### Exercise passage
Memory efficiency improves dramatically because Engram offloads static knowledge from expensive GPU memory to host CPU memory. Empirical results demonstrate that offloading a 100B-parameter lookup table to host memory incurs negligible overhead (less than 3%). This enables massive knowledge bases without proportional GPU memory costs, while supporting much longer effective context windows.
For reasoning and knowledge-intensive tasks, Engram delivers measurable improvements over comparable MoE-only architectures. Benchmarks show particular gains in multi-hop reasoning and long-context understanding—tasks that benefit from quick access to established knowledge while applying neural computation to novel reasoning steps.

### Data extract
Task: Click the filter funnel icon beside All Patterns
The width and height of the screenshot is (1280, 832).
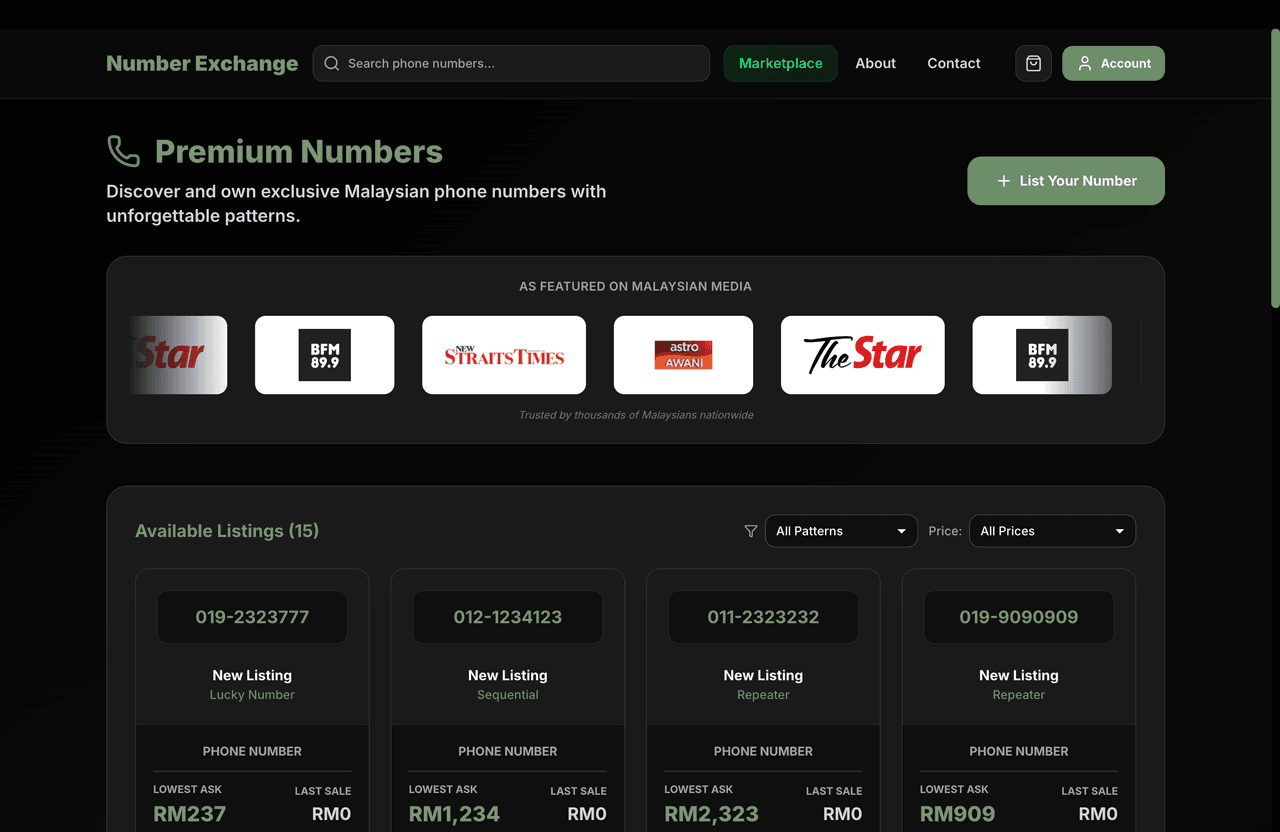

### Work to complete
Return the Engram passage from "Memory efficiency improves" up to and including "novel reasoning steps.", copied word for word.

### The answer
Memory efficiency improves dramatically because Engram offloads static knowledge from expensive GPU memory to host CPU memory. Empirical results demonstrate that offloading a 100B-parameter lookup table to host memory incurs negligible overhead (less than 3%). This enables massive knowledge bases without proportional GPU memory costs, while supporting much longer effective context windows.
For reasoning and knowledge-intensive tasks, Engram delivers measurable improvements over comparable MoE-only architectures. Benchmarks show particular gains in multi-hop reasoning and long-context understanding—tasks that benefit from quick access to established knowledge while applying neural computation to novel reasoning steps.